▶ **What this task involves**: Every single entry below should be reproduced verbatim.

▶ **Saved entries**:
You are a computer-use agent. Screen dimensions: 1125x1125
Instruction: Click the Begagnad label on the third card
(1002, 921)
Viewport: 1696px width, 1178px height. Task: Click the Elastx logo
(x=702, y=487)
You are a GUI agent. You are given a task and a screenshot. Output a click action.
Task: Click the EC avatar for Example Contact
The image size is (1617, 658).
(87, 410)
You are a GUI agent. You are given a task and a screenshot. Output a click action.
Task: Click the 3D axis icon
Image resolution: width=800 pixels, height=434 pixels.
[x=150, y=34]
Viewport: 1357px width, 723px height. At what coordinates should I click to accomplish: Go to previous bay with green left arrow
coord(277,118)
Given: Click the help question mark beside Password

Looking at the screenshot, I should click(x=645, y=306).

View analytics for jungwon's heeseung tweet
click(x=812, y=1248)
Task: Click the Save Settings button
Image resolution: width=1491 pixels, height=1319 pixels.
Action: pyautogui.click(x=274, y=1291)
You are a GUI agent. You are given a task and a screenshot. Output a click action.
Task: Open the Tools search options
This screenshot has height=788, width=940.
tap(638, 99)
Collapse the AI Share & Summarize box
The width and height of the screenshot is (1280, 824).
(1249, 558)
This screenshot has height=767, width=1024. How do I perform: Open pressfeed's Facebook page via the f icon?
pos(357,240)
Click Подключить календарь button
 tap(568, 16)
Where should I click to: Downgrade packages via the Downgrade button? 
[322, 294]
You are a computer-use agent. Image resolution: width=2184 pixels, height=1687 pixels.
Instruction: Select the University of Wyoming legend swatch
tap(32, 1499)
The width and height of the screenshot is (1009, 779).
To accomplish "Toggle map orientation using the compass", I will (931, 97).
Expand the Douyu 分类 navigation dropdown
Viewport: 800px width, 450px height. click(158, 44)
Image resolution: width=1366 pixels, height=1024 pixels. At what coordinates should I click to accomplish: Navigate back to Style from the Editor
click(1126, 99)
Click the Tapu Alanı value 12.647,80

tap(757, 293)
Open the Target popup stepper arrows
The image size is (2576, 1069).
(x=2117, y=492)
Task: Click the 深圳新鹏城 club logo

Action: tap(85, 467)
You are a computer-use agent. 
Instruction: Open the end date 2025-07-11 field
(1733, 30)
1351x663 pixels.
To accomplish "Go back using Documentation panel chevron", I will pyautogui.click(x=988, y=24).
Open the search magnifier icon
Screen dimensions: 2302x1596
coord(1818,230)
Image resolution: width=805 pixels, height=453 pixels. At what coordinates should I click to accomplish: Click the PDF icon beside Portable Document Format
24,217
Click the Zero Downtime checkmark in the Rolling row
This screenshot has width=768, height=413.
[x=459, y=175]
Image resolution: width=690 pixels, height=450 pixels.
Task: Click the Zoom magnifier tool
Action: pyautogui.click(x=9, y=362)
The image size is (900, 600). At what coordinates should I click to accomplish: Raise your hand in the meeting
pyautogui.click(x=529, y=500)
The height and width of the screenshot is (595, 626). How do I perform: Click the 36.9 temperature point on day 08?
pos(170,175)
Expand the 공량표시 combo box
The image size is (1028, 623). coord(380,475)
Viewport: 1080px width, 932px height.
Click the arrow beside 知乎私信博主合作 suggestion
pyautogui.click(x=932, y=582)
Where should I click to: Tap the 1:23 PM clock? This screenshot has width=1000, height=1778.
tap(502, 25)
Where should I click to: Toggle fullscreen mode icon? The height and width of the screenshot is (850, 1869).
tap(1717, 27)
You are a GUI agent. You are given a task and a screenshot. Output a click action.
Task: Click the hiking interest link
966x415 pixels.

▶ **Output for this exercise**:
You are a computer-use agent. Screen dimensions: 1125x1125
Instruction: Click the Begagnad label on the third card
(1002, 921)
Viewport: 1696px width, 1178px height. Task: Click the Elastx logo
(x=702, y=487)
You are a GUI agent. You are given a task and a screenshot. Output a click action.
Task: Click the EC avatar for Example Contact
The image size is (1617, 658).
(87, 410)
You are a GUI agent. You are given a task and a screenshot. Output a click action.
Task: Click the 3D axis icon
Image resolution: width=800 pixels, height=434 pixels.
[x=150, y=34]
Viewport: 1357px width, 723px height. At what coordinates should I click to accomplish: Go to previous bay with green left arrow
coord(277,118)
Given: Click the help question mark beside Password

Looking at the screenshot, I should click(x=645, y=306).

View analytics for jungwon's heeseung tweet
click(x=812, y=1248)
Task: Click the Save Settings button
Image resolution: width=1491 pixels, height=1319 pixels.
Action: pyautogui.click(x=274, y=1291)
You are a GUI agent. You are given a task and a screenshot. Output a click action.
Task: Open the Tools search options
This screenshot has height=788, width=940.
tap(638, 99)
Collapse the AI Share & Summarize box
The width and height of the screenshot is (1280, 824).
(1249, 558)
This screenshot has height=767, width=1024. How do I perform: Open pressfeed's Facebook page via the f icon?
pos(357,240)
Click Подключить календарь button
 tap(568, 16)
Where should I click to: Downgrade packages via the Downgrade button? 
[322, 294]
You are a computer-use agent. Image resolution: width=2184 pixels, height=1687 pixels.
Instruction: Select the University of Wyoming legend swatch
tap(32, 1499)
The width and height of the screenshot is (1009, 779).
To accomplish "Toggle map orientation using the compass", I will (931, 97).
Expand the Douyu 分类 navigation dropdown
Viewport: 800px width, 450px height. click(158, 44)
Image resolution: width=1366 pixels, height=1024 pixels. At what coordinates should I click to accomplish: Navigate back to Style from the Editor
click(1126, 99)
Click the Tapu Alanı value 12.647,80

tap(757, 293)
Open the Target popup stepper arrows
The image size is (2576, 1069).
(x=2117, y=492)
Task: Click the 深圳新鹏城 club logo

Action: tap(85, 467)
You are a computer-use agent. 
Instruction: Open the end date 2025-07-11 field
(1733, 30)
1351x663 pixels.
To accomplish "Go back using Documentation panel chevron", I will pyautogui.click(x=988, y=24).
Open the search magnifier icon
Screen dimensions: 2302x1596
coord(1818,230)
Image resolution: width=805 pixels, height=453 pixels. At what coordinates should I click to accomplish: Click the PDF icon beside Portable Document Format
24,217
Click the Zero Downtime checkmark in the Rolling row
This screenshot has width=768, height=413.
[x=459, y=175]
Image resolution: width=690 pixels, height=450 pixels.
Task: Click the Zoom magnifier tool
Action: pyautogui.click(x=9, y=362)
The image size is (900, 600). At what coordinates should I click to accomplish: Raise your hand in the meeting
pyautogui.click(x=529, y=500)
The height and width of the screenshot is (595, 626). How do I perform: Click the 36.9 temperature point on day 08?
pos(170,175)
Expand the 공량표시 combo box
The image size is (1028, 623). coord(380,475)
Viewport: 1080px width, 932px height.
Click the arrow beside 知乎私信博主合作 suggestion
pyautogui.click(x=932, y=582)
Where should I click to: Tap the 1:23 PM clock? This screenshot has width=1000, height=1778.
tap(502, 25)
Where should I click to: Toggle fullscreen mode icon? The height and width of the screenshot is (850, 1869).
tap(1717, 27)
You are a GUI agent. You are given a task and a screenshot. Output a click action.
Task: Click the hiking interest link
966x415 pixels.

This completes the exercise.